Committed to improving vascular health
Novant Health’s vascular specialists in the greater Charlotte and Winston-Salem areas are leaders in treating vascular disorders with innovative procedures and an individualized approach to your specific treatment plan.
What is vascular disease?
Vascular disease refers to any condition that interferes with how blood flows through your body's network of blood vessels. That includes vascular issues with arteries, veins, the lymphatic system and blood abnormalities. Common vascular conditions include:
- Peripheral Arterial Disease (PAD) – a narrowing or blockage of blood vessels from the heart to the legs caused by plaque. Peripheral Vascular Disease (PVD) is the narrowing of blood vessels outside the heart and brain.
- Deep Vein Thrombosis (DVT) – a blockage caused by a blood clot, usually in the legs.
- Aneurysm – a bulge or bubble in a blood vessel.
- Claudication - pain experienced during or after exercise due to inadequate blood flow to muscles in the leg or other limbs.
Novant Health treats these and many other vascular conditions.
What causes vascular disease?
The risk factors for vascular disease include elevated cholesterol, high blood pressure and diabetes. Some people are genetically predisposed to vascular disease, and those who smoke or use tobacco are at higher risk. Vascular disease can also be caused by an infection, blood clot, injury or as a side effect of certain medications.
What are symptoms of vascular disease?
Symptoms vary depending on the type of vascular disease but may include pain, cramps, numbness or tingling in the extremities, swelling, discoloration, and severe stomach pain and vomiting. If left untreated, vascular disease can lead to serious issues such as stroke, heart attack and death.
How is vascular disease diagnosed?
Diagnosis usually begins with a physical examination and a thorough medical history review. Depending on your symptoms, your physician may order blood work or imaging tests to look inside your blood vessels.
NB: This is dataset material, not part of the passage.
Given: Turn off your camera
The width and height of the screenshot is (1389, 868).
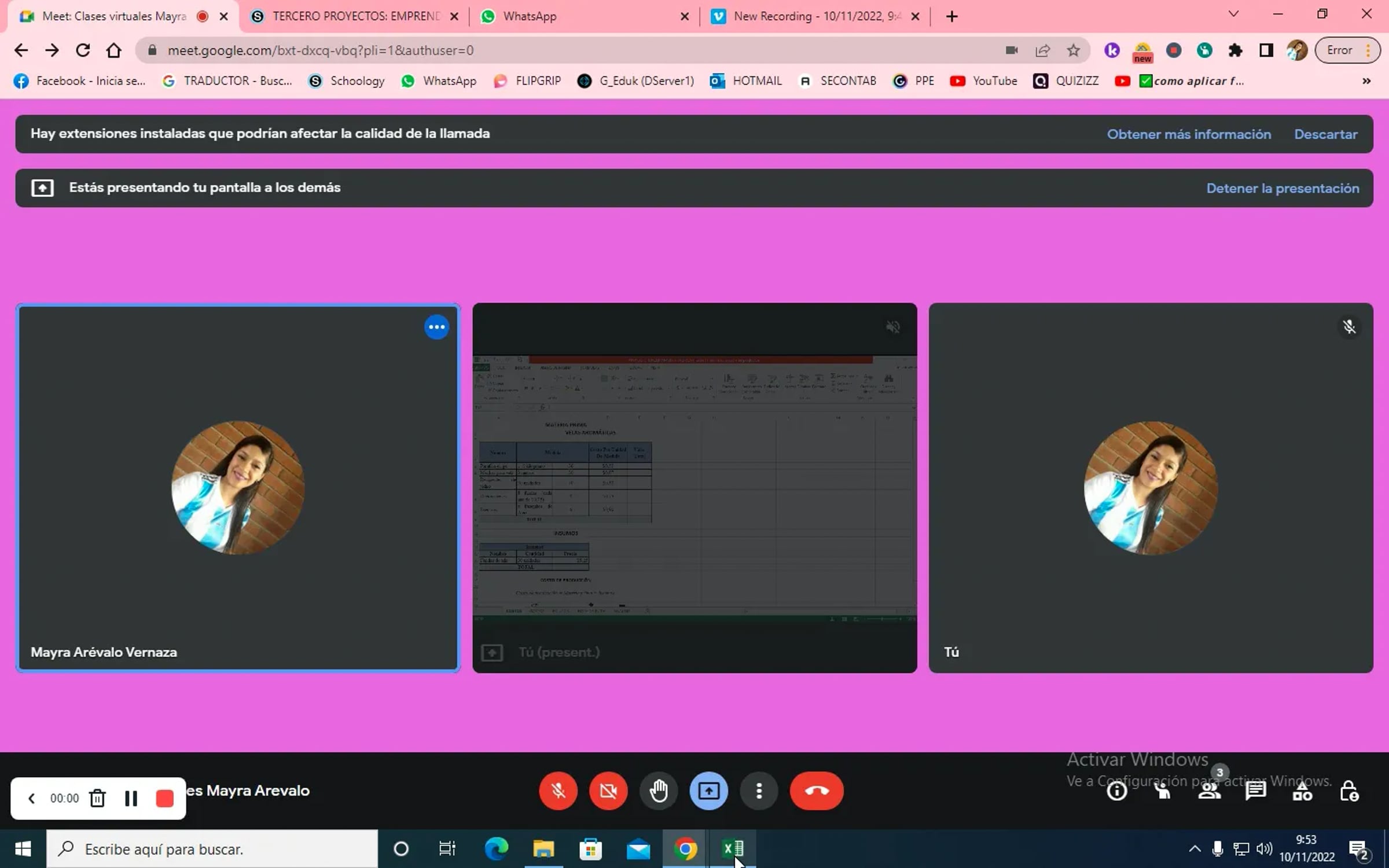Looking at the screenshot, I should point(608,791).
These tests might include a vascular ultrasound or an angiogram, where a small catheter is inserted into an artery to look for blockages or narrowing.
Vascular Disease Treatment
Eating a heart-healthy diet low in fat, cholesterol and sodium, exercising at least 30 minutes per day and quitting smoking can help prevent or reduce the severity of vascular disease.
Medications are prescribed to treat most patients with vascular disease. Cholesterol-lowering statins, blood pressure medicine, blood thinners and drugs that dissolve clots and help control blood sugar levels may be recommended.
Because they are less invasive, these procedures are generally done on an outpatient basis and have shorter recovery times. They are often performed by inserting a catheter into a vein so the surgeon can insert balloons, stents, lasers, and other devices to treat an area. They are often used to open narrowed or blocked blood vessels.
Your vascular surgeon may recommend open surgery, which requires admission to the hospital. Open surgery can be used to remove plaque from the arteries feeding blood to your brain or legs, repair an aortic aneurysm, bypass procedures and to remove tissue.
Who treats vascular disease?
The path to vascular disease treatment may begin with an internist or primary care physician, who then refers you to a cardiologist or vascular specialist. Vascular surgeons specialize in treating vascular diseases outside of the heart or brain. Cardiologists and cardiac surgeons treat vascular issues in the heart, while neurologists and neurosurgeons focus on conditions in the brain.
Our vascular surgeons practice a team-based approach. That often includes interventional cardiologists and cardiothoracic surgeons. Many vascular surgeons are board-certified in open and endovascular surgery, and some are double-certified in general surgery.
The Novant Health Heart & Vascular Institute team is nationally recognized and has a strong record of excellence in endovascular surgery. We are proud that many of our providers have been providing surgical care in their communities for 15 years or more.